The serial enzymes are done to detect heart muscle damage.
The phonocardiogram is helpful for valve function.
The diagnosis of aortic regurgitation (AR) is confirmed by which of the following?
a. Echocardiography
b. Cardiac catheterization
c. Exercise stress testing
d. Myocardial biopsy
a
Diagnosis is confirmed by echocardiography.
Cardiac catheterization is not necessary in most patients with AR.
Exercise stress testing will assess functional capacity and symptom response.
A myocardial biopsy may be performed to analyze myocardial tissue cells in patients with cardiomyopathy.
In which type of cardiomyopathy does the heart muscle actually increase in size and mass weight, especially along the septum?
a. Hypertrophic
b. Dilated
c. Restrictive
d. Arrhythmogenic right ventricular
a
Because of structural changes, hypertrophic cardiomyopathy had also been called idiopathic hypertrophic subaortic stenosis or asymmetric septal hypertrophy.

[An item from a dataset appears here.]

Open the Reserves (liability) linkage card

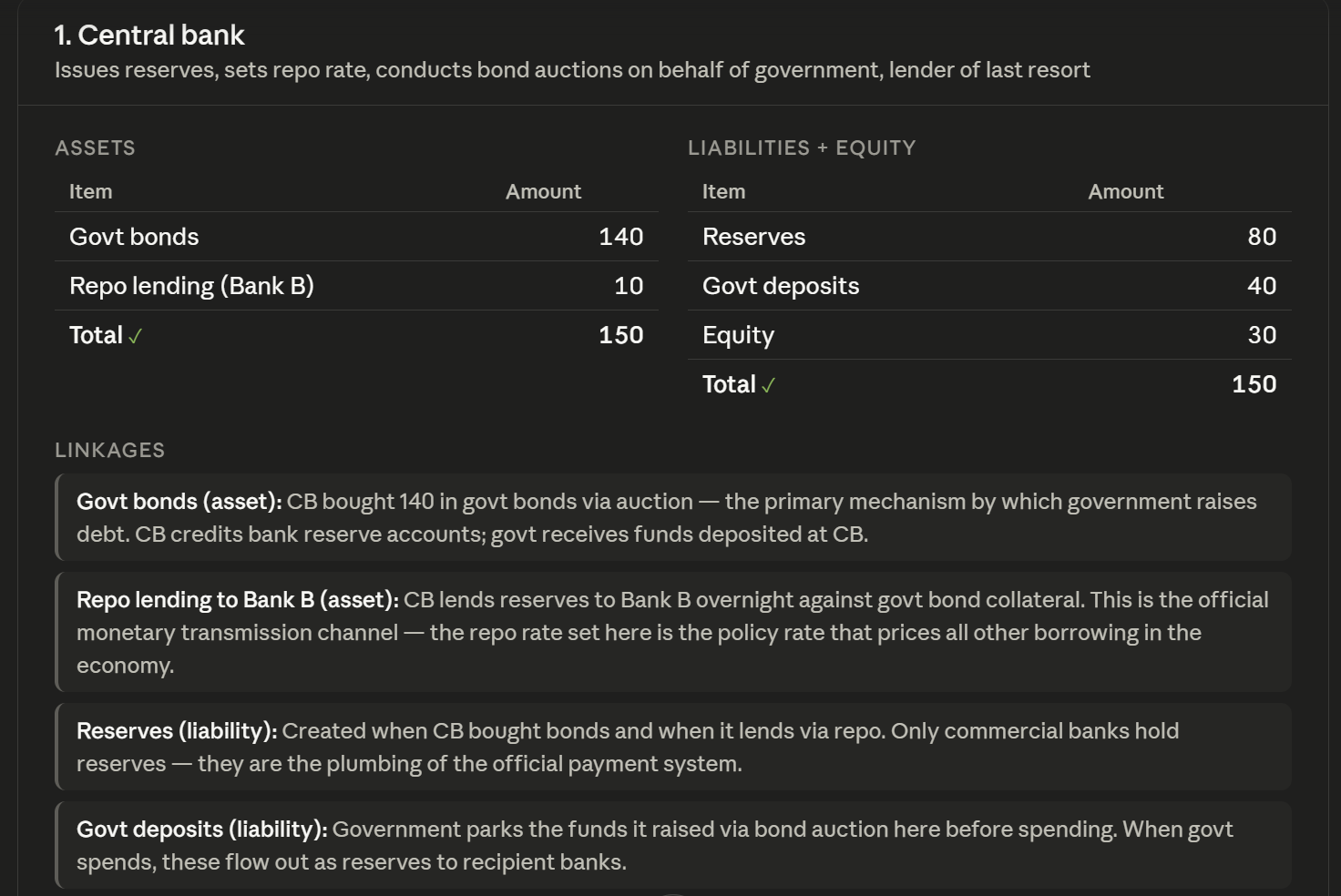[x=673, y=747]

Restrictive cardiomyopathy is characterized by diastolic dysfunction caused by rigid ventricular walls that impair ventricular stretch and diastolic filling.
Arrhythmogenic right ventricular cardiomyopathy occurs when the myocardium of the right ventricle is progressively infiltrated and replaced by fibrous scar and adipose tissue.

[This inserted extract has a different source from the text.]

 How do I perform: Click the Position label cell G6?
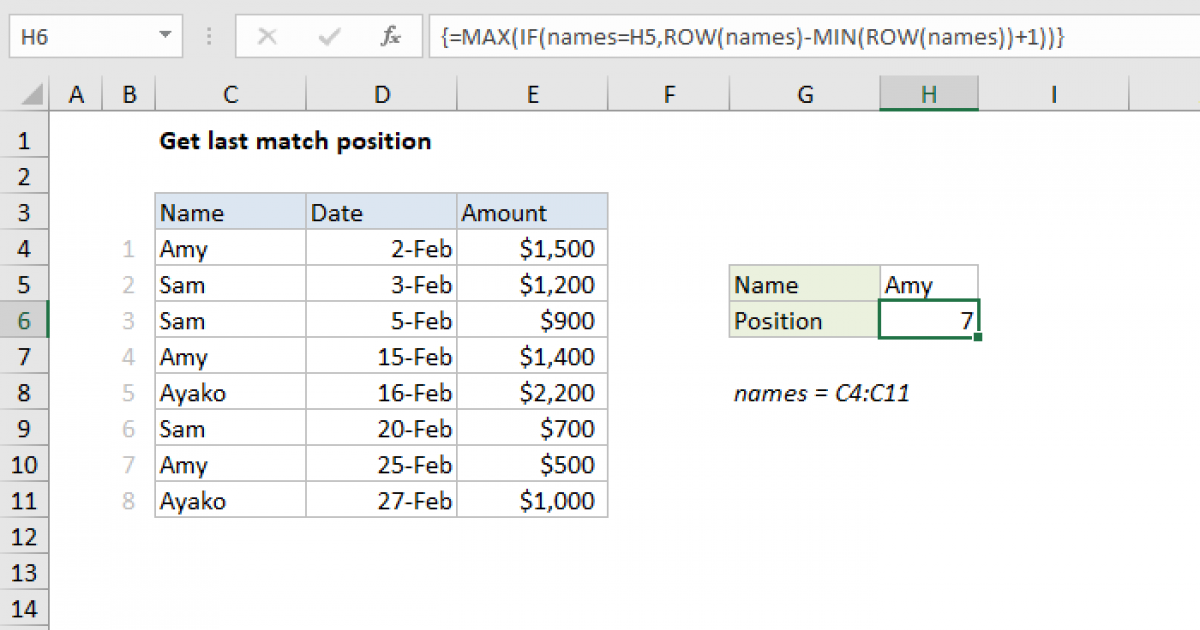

A client comes into the emergency department reporting about chest pain that gets worse when taking deep breaths and lying down. After ruling out a myocardial infarction, a nurse would assess for which diagnosis?
a. Rheumatic fever
b. Pericarditis
c. Mitral valve stenosis
d. Cardiomyopathy
b
The primary symptom of pericarditis is pain, which is assessed by evaluating the client in various positions. The nurse tries to identify whether pain is influenced by respiratory movements while holding an inhaled breath or holding an exhaled breath; by flexing, extending, or rotating the spine, including the neck; by moving the shoulders and arms; by coughing; or by swallowing. Recognizing events that precipitate or intensify pain may help establish a diagnosis and differentiate pain of pericarditis from pain of myocardial infarction.